O homem leva esta coisa do trabalho tão a peito, que, considera, um quadro jamais é uma tarefa terminada. Concluída. Encerrada.
Estou mesmo a vê-lo a ver um quadro antigo seu e a ficar com formigas nos dedos. A vê-lo cheio de imperfeições a exigirem um retoque, um repinte, uma melhoria, um aperfeiçoamento. Sim, estou mesmo a ver o ciganito — que me perdoe o mestre! — reguila, atrevido, irrequieto, entrando pela casa dum amigo e logo preso a um quadro seu. E a dizer: «Hummmm! Estas linhas deveriam ter sido prolongadas, estes contrastes avivados. Sim, não está mal. Mas poderia ficar melhor.» E, então, fazendo juz à viveza do raciocínio e do olhar juvenil, à perspicácia que só o autor pode ter, ele vai à algibeira e saca dum pincel sempre pronto e conclui por ora — só por ora, claro! — a tela inacabada. Que inacabada fica. Como é óbvio.
Espantosa ideia a do Mestre Inacabado. Como deve sofrer só por que tem que vender coisas inacabadas, que lhe fogem do alcance e do penúltimo remate final.
Sim. Pego agora na ideia e viro-a para mim. E dou comigo a ler-me os pensamentos. É isto mesmo que somos, telas (ou esculturas) inacabadas pelo Criador. Histórias sem fim à vista. Histórias com fim previsto e escrito, mas prolongando-se sempre para mais além do além que nos tocou viver. Para mais além do que conseguimos aperfeiçoar, concluir.
É bem verdade. Somos inacabados, nada é ainda perfeito em nós. Ai de nós se a Graça do Mestre Ciganito — perdoe-se-me a ousadia, meu Deus! — não nos for trabalhando, limando, retocando, completando, aperfeiçoando. Sim, meu Deus. É bem verdade. As tuas mãos não param desde o início da criação. Não param de me moldar, de moldar o meu barro tosco, o meu barro seco, o meu barro áspero, resistente, bruto. Que não parem, pois. Que não parem, nunca. Que não parem, jamais.
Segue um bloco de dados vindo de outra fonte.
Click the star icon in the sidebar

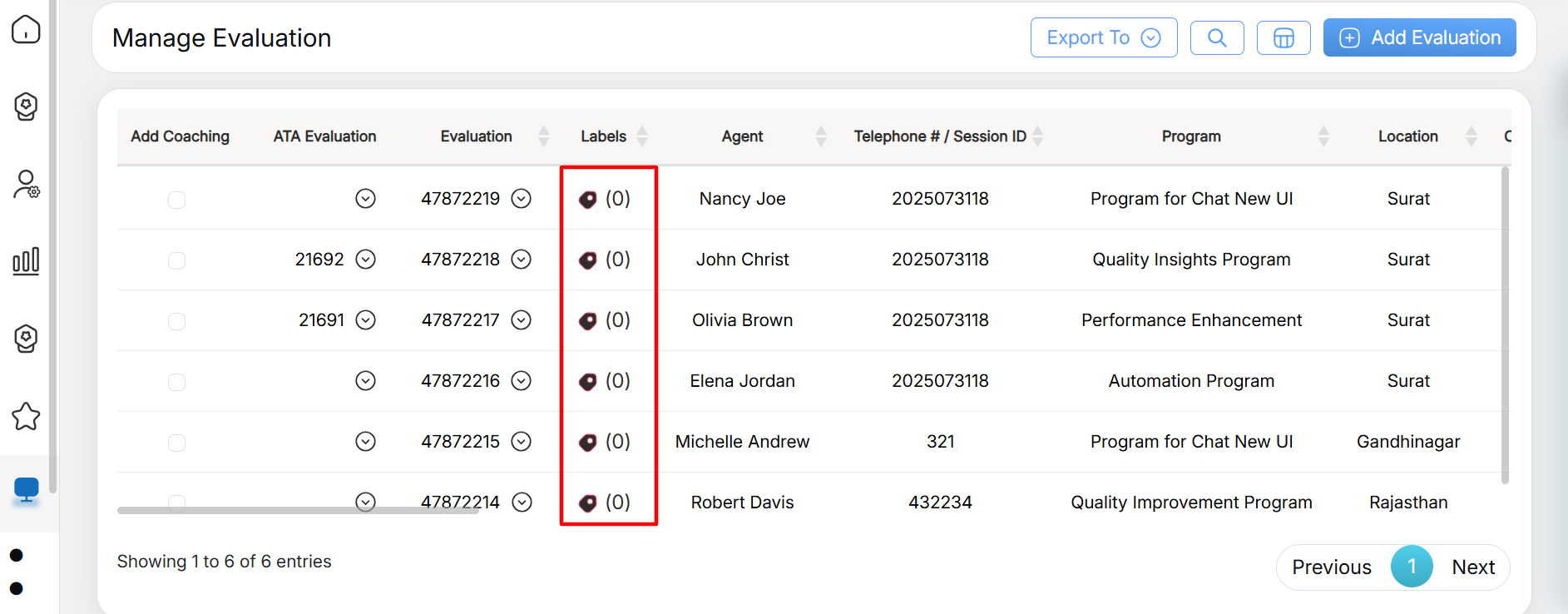[x=26, y=416]
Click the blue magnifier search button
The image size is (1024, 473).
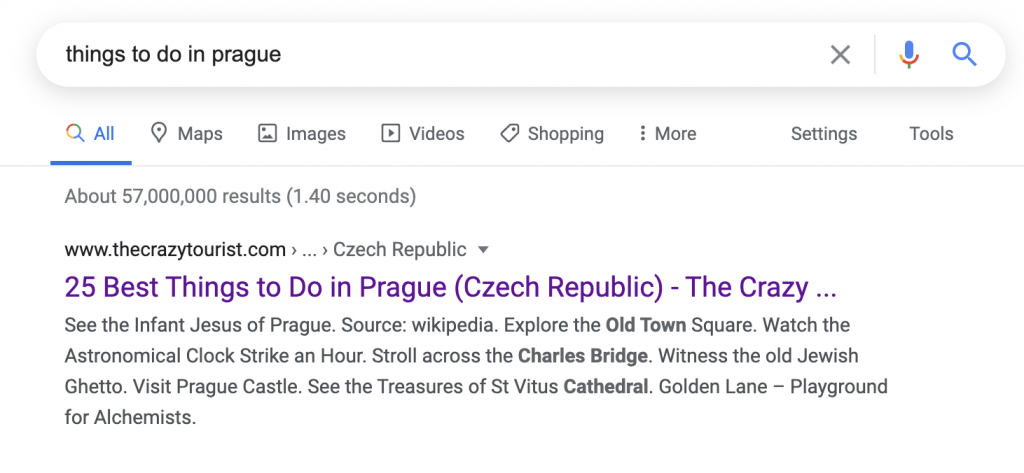coord(964,54)
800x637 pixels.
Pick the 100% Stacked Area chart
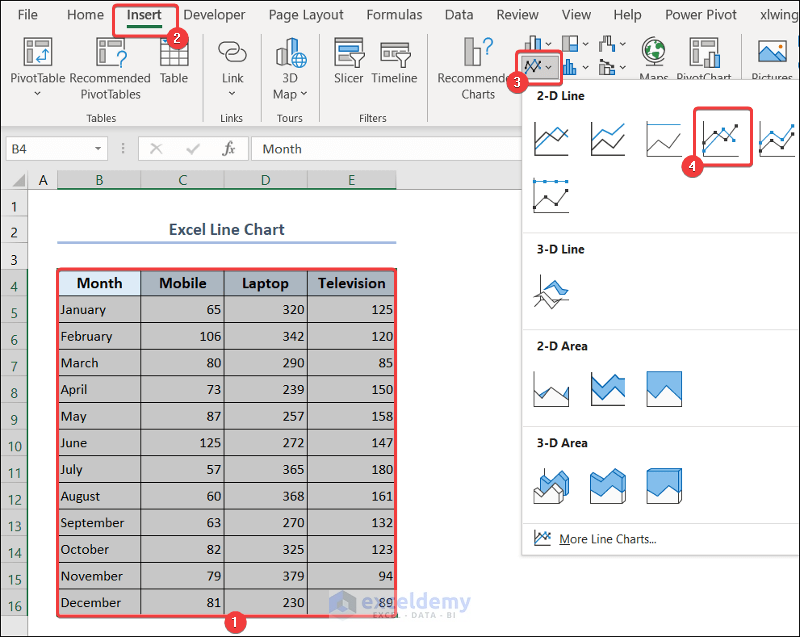click(x=664, y=388)
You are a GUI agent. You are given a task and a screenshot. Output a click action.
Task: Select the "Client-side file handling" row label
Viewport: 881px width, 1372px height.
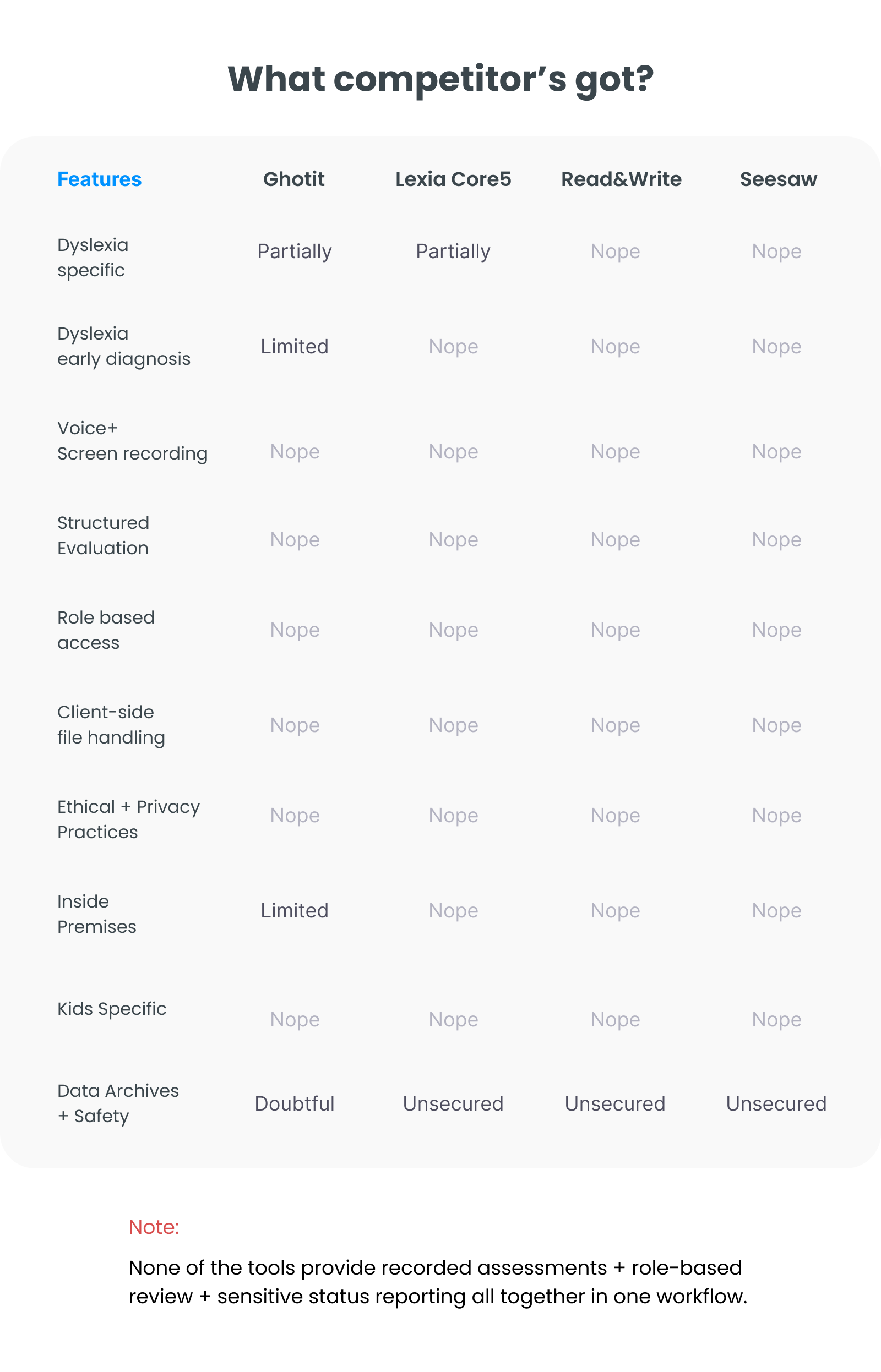pos(111,724)
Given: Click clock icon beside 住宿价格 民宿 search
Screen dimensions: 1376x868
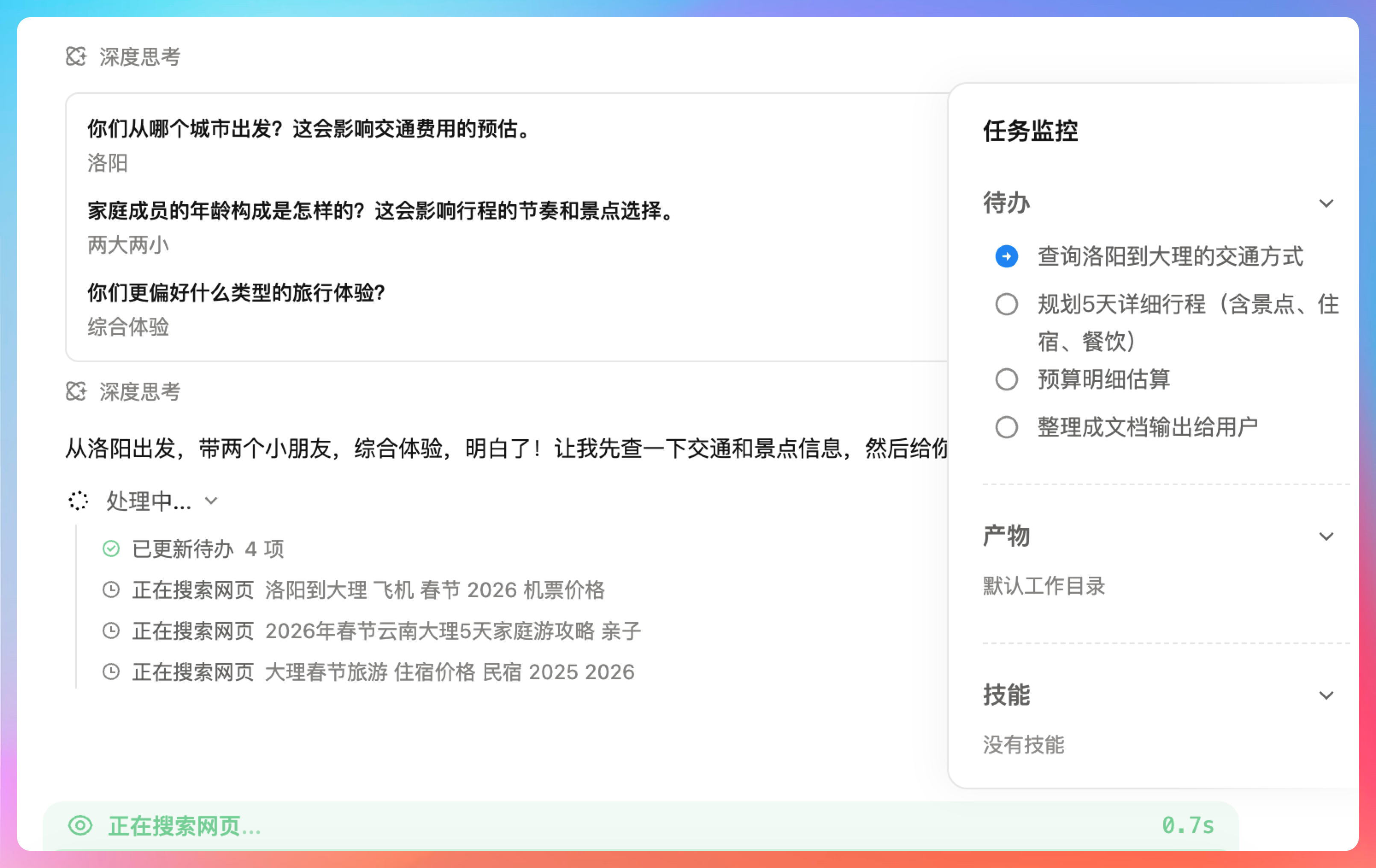Looking at the screenshot, I should [111, 672].
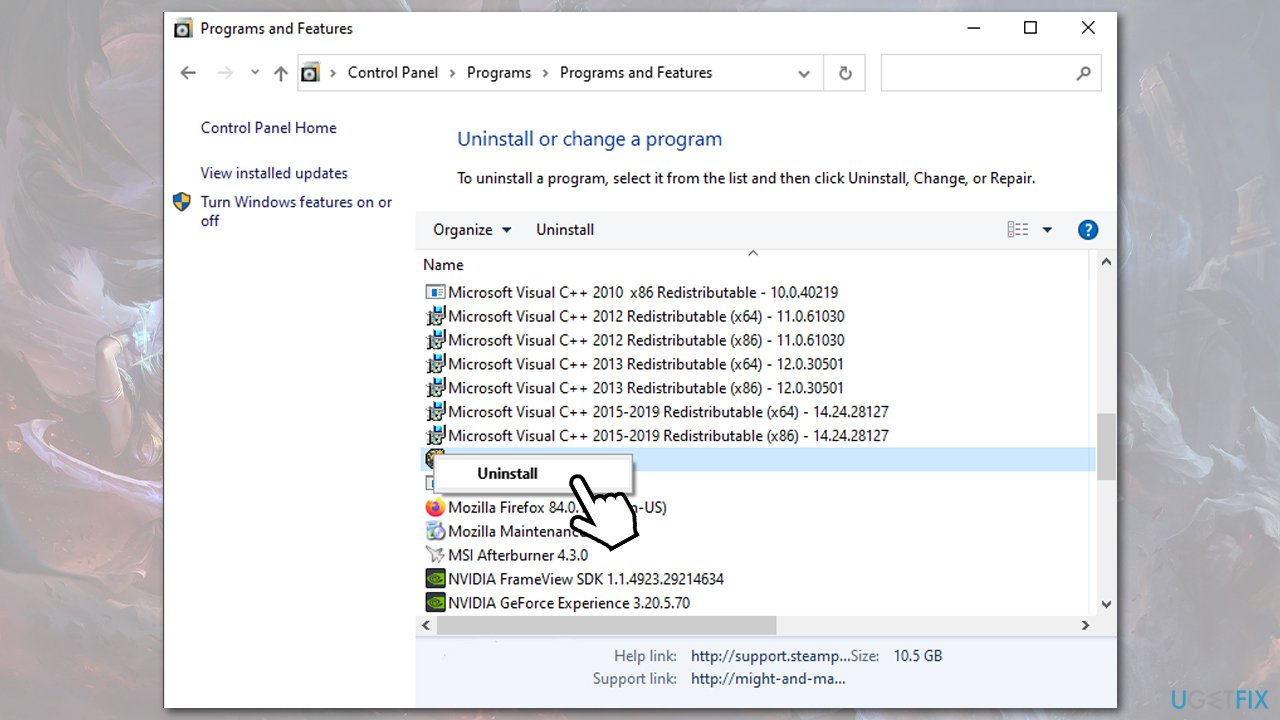Image resolution: width=1280 pixels, height=720 pixels.
Task: Click the MSI Afterburner icon
Action: coord(435,555)
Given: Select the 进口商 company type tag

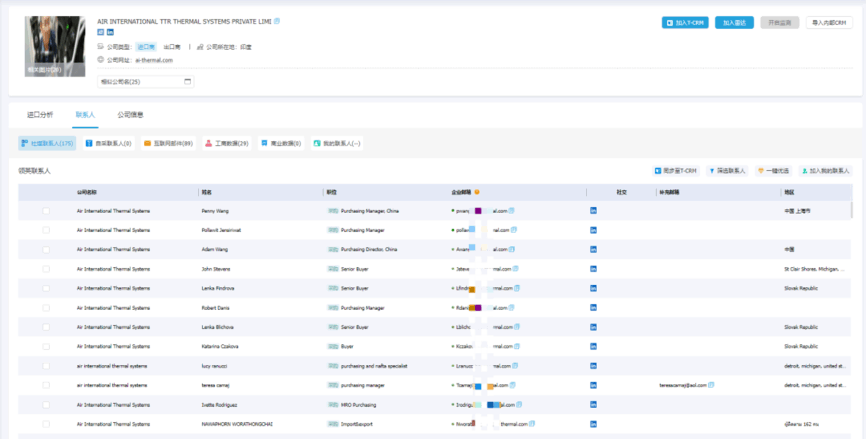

Jamais.
Visita-me, Senhor. Entra, por favor em minha casa. Contempla a minha vida, vê o quadro das minhas imperfeições e inacabamentos, repara como estropiei o que me entregaste. Traz um pouco de água que amacie o meu barro, um pouco de Espírito Santo que me sacie por dentro, que inunde as minhas resistências, que afogue os meus defeitos. Que afague as minhas feridas e inexistências. Afaga-me com os teus dedos, completa-me um pouco mais.
Não te canses, Senhor.

Máxima

Nós semeamos as sementes que um dia crescerão. Semeamos as sementes e regamos as sementes, porque sabemos que elas guardam o futuro como promessa. Pode acontecer que não vejamos os frutos. [...] Pode acontecer que jamais vejamos os resultados finais, mas há uma diferença entre o mestre de obras e o operário. Nós somos operários, não mestre de obras. Nós apenas somos ministros dos Messias (Mons. Oscar Romero).

Mínima

O Carmo é uma ordem de Maria, sob a protecção de Maria, que propaga o culto a Maria (S. Rafael Kalinowski).